Così hanno fermato il Capitano Ultimo. In un libro il ritratto dell’uomo che ha arrestato Riina. Rimasto coinvolto anche nel caso Consip

“Se arresti zingari e tossici va bene, di più no perché diventi un pericolo per le lobby e cominciano i guai”. Questo dice in Fermate il Capitano Ultimo (Chiarelettere, pagg. 232) il carabiniere Sergio De Caprio, alias Capitano Ultimo, a Pino Corrias. Questo dice l’uomo che arrestò Totò Riina, e che con la sua squadra di investigatori condusse alcune delle più importanti indagini sulle mafie. Questo dice, eloquentemente, il colonnello che ha sfidato i cosiddetti “poteri forti”, che non si è mai tirato indietro e che, proprio per questo, oggi passa le sue ore dietro l’ultima vetrata, nell’ultimo ufficio di un corridoio. Senza neanche una targa sulla porta.

Un buco nero quello in cui Ultimo è precipitato, un buco nero che offusca anche l’immagine che fino a poco tempo fa si aveva del Capitano: gli occhi azzurri e il viso affascinante di Raul Bova nel celebre film che l’ha reso noto. Ma la realtà è ben diversa. Ed è tratteggiata in questa biografia in cui l’oggettività dell’inchiesta si mescola allo stile del romanzo. Il racconto è avvincente e, muovendosi su terreni molto scivolosi, offre un ritratto inedito ed esclusivo di uno dei personaggi certamente più controversi degli ultimi anni della storia d’Italia: da una parte condannato a indossare un passamontagna per sfuggire alla sentenza a morte emessa su di lui da Provenzano e Bagarella; dall’altra finito addirittura imputato – per poi essere assolto – nel processo sulla stessa trattativa Stato-Mafia (che per De Caprio non ci sarebbe mai stata: un’invenzione mediatica e nulla più).
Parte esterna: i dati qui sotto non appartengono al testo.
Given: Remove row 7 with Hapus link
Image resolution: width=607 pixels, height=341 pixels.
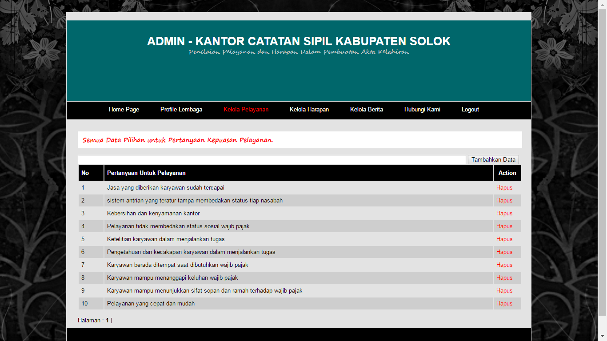Looking at the screenshot, I should [504, 265].
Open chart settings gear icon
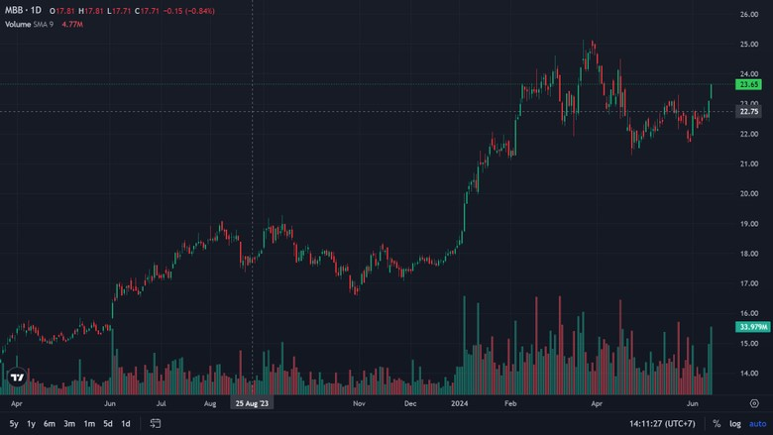Viewport: 773px width, 435px height. [x=754, y=403]
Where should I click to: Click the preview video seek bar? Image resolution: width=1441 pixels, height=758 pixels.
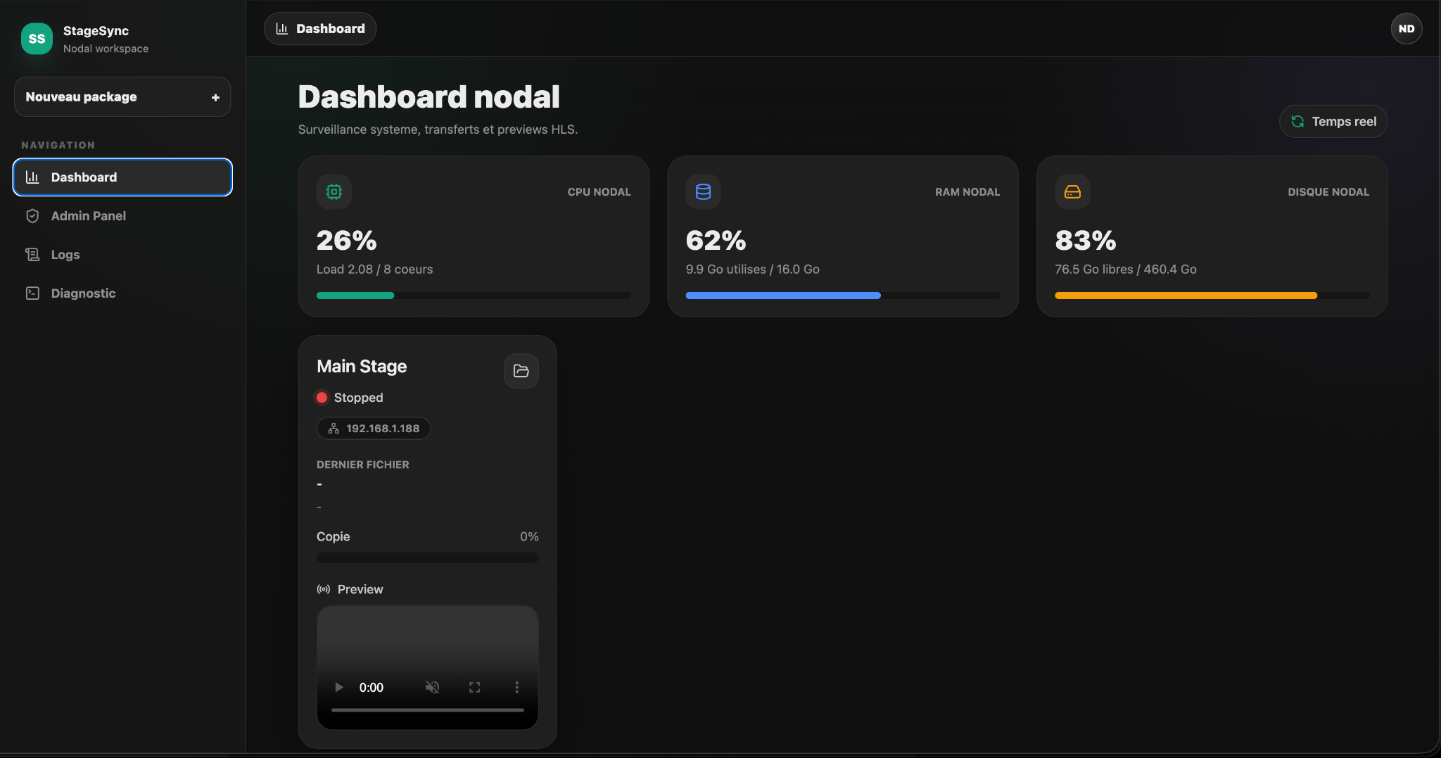tap(428, 710)
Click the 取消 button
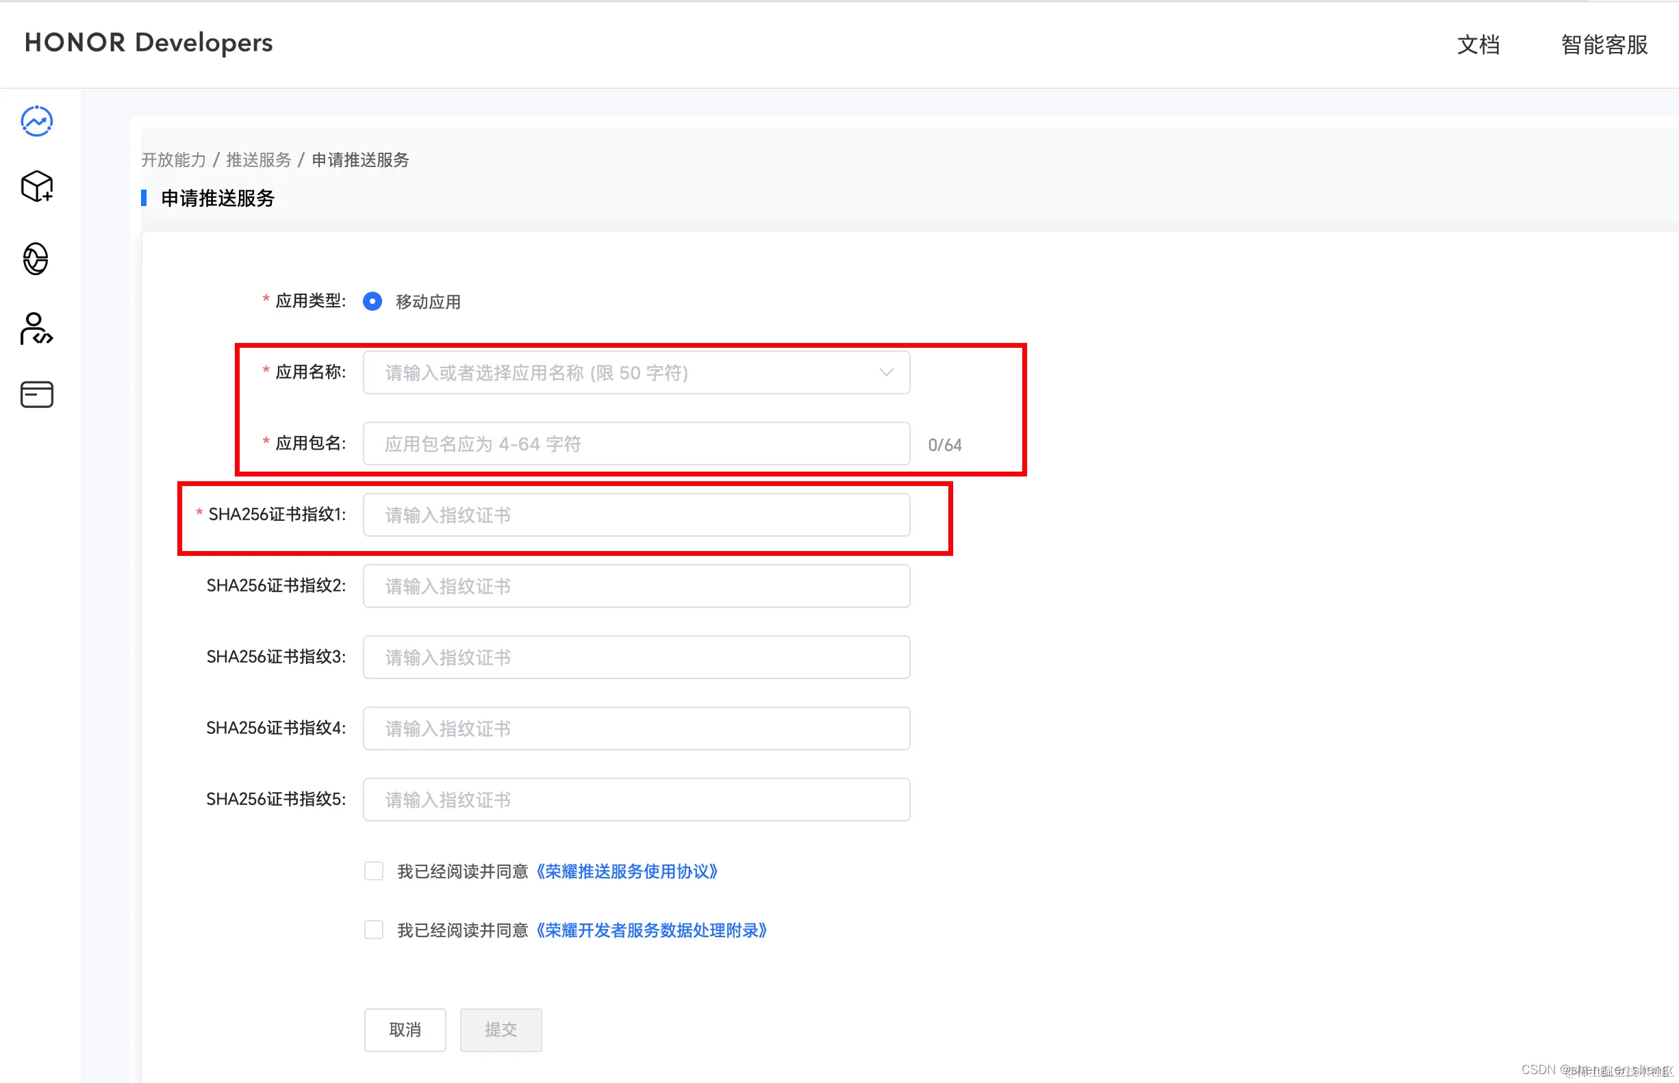 tap(405, 1030)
È stato poi accusato di essere un carabiniere “esagitato, esaltato anzi eversivo”. E infatti, stando alla ricostruzione impeccabile offerta nel libro, non è stata la mafia a mettere fuori gioco l’uomo senza volto De Caprio. Dopo l’arresto di Riina e dopo che gli uomini della sua squadra erano stati dislocati nelle zone più remote d’Italia, Ultimo ha continuato a fare il suo lavoro. Si è occupato di Finmeccanica, della banca del Vaticano, dei diamanti della Lega, è stato infine accusato di aver complottato contro Renzi. Una balla colossale nata da un’informazione intossicata e mai provata, che però ha condannato ancora una volta Ultimo: l’incarico di quel periodo all’Aise è compromesso. Una buona ragione per trasferirlo nell’ultima porta di quell’ultimo corridoio. Che, tuttavia, non elude un’ultima domanda: perché questo trattamento? Solo per i continui attacchi all’Arma? Solo perché insolente? O c’è altro? A una risposta, più che plausibile, noi siamo arrivati al termine di questo libro. Grazie a questo libro.